Наследие расизма и колониализма вынуждает нас сопротивляться приписыванию животности жестокой африканской группе, живущей в дикой местности, и инстинктивно требовать возвращения своей человечности в качестве способа сопротивления их варварству. Но чтобы переделать LRA мятежники, как люди отрицают пути, в которых они превзошли человека, принимая на себя страшные черты диких хищников, а также живя рядом и со сверхъестественными силами святых духов. Будучи гориллами, они были свирепыми и уважаемыми воинами-животными, используя хитрую тактику мудрых обезьян, чтобы избежать захвата вражескими солдатами. Будучи святыми воинами, они выполняли волю Бога, сохраняя добродетельную жизнь, свободную от алкоголя, прелюбодеяния и других предполагаемых социальных бед. Здесь мы могли бы осторожно согласиться с гражданскими лицами, что мятежники больше не были людьми – но не потому, что, как думали гражданские лица, они выпали из Священного состояния человечества в развращенное состояние животного. Скорее, они превзошли человечество, чтобы достичь необычайных животных и божественных форм бытия. Их человечность не нуждается в спасении; это предельное условие, которое они осмысленно превзошли.
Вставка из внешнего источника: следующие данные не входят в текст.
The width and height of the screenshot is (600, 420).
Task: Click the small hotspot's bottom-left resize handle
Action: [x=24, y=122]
Tвот уроки, которые мы можем взять из ЛРА. В следующий раз, когда мы будем осуждать тюремное заключение латинских детей на границе без достаточного пространства, еды или здравоохранения как дегуманизацию или попытку защитить свою человечность, давайте вспомним не только то, что человечество признает, но и то, что оно стирает или скрывает. То есть, давайте вспомним, почему они там в первую очередь – даже когда нас нет. Если бы человечество на самом деле было адекватным барометром морали, "гуманное" обращение могло бы состоять не столько из ванн и съедобной пищи, сколько из крупномасштабного репаративного правосудия в течение более чем столетия антидемократического вмешательства внешней политики США в центральноамериканскую политическую экономику.
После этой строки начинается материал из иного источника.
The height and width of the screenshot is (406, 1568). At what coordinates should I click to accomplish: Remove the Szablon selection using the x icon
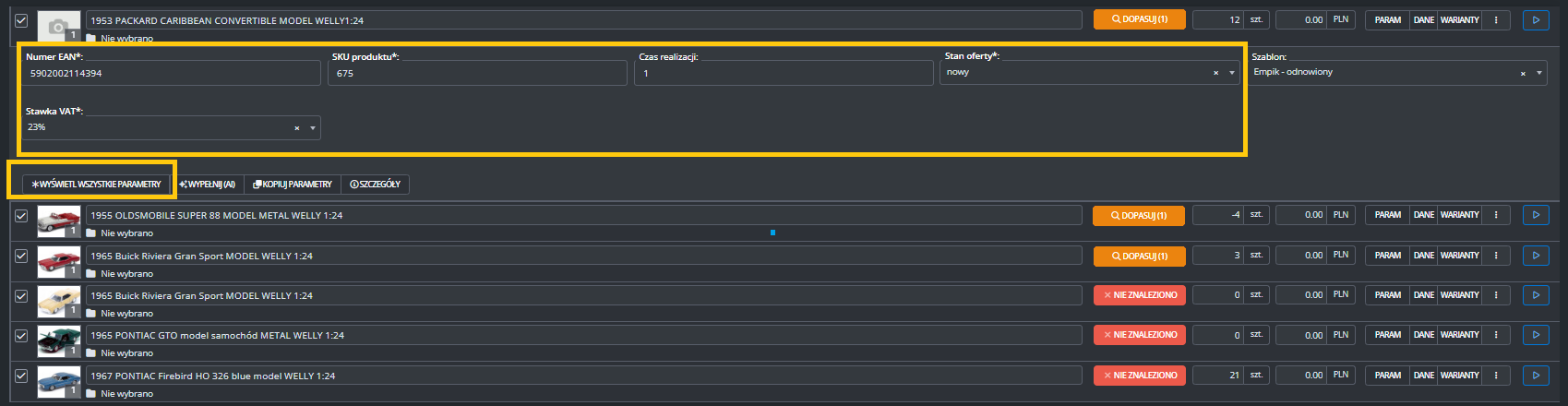click(1523, 73)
Когда мы осуждаем условия содержания детей в клетках как бесчеловечные, разве мы не воспроизводим форму мышления, которая относится к ним как к оскорбленным животным – где быть "гуманным" означает не позволять им сидеть в своей собственной моче или быть зараженными вшами? Требовать гуманного обращения с мигрантами - значит требовать некоторых самых основных форм равного обращения – например доступа к зубной пасте, подгузникам и медицинскому обслуживанию. Хотя они и необходимы, но едва ли достаточны для достижения блага, а именно тех видов правосудия, которые должны быть обеспечены после многих лет имперской, расистской, капиталистической эксплуатации, создавшей условия насилия, в которых они стали мигрантами.
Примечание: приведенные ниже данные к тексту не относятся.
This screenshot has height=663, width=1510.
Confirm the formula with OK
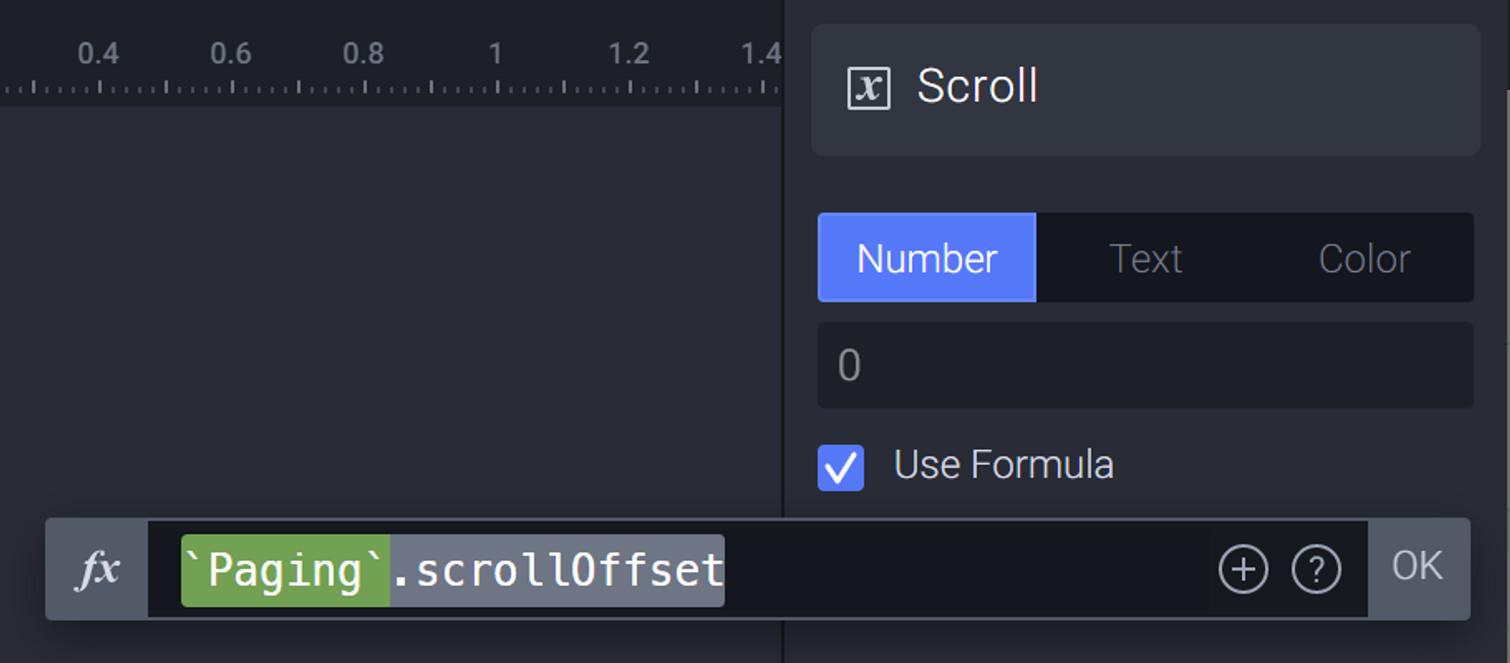[x=1417, y=567]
В то же время мы должны быть осторожны с использованием человечности, чтобы положительно приравнять или сравнить латинских детей в клетках с их белыми, американскими эквивалентами среднего класса. Эти дети в клетках тоже не люди; они-необыкновенные существа, сверхлюди, совершившие невероятные, опасные путешествия через земли, чтобы убежать от уродливых окраин капитализма и империи, которые сделали их такими, какие они есть (и убили многих из их сверстников). Какие бы общие черты ни существовали, неравные структурные силы превратили их в радикально различные и несоизмеримые формы существования. Они должны быть уважаемы и признаны, а не сглажены путем предоставления обманчивых материальных атрибутов основного человечества. Точно так же, как кусок мыла или прививка от гриппа не дают им справедливости, как и утверждение их существенного сходства с богатыми сверстниками, растущими в сердце глобальной империи.

Абстрактная универсальность человечества направлена на то, чтобы помочь нам установить контакт с людьми, находящимися в очень разных обстоятельствах, но за счет поощрения нас ошибочно думать о себе как о подобных им. В то же время человечество претендует на то, чтобы достичь блага всеобщей справедливости, когда в действительности его претензии формируются конкретными западными идеями о справедливости, которые исторически угнетали, а не освобождали незападных других. Возможно, пришло время отказаться от человечества как от слова для эмансипации или освобождения, а вместо этого более точно призвать то, что мы часто просим во имя человечества: справедливость и признание для тех, кто был построен и глубоко маргинализирован прошлыми и нынешними структурами империализма, расизма, колониализма и капитализма.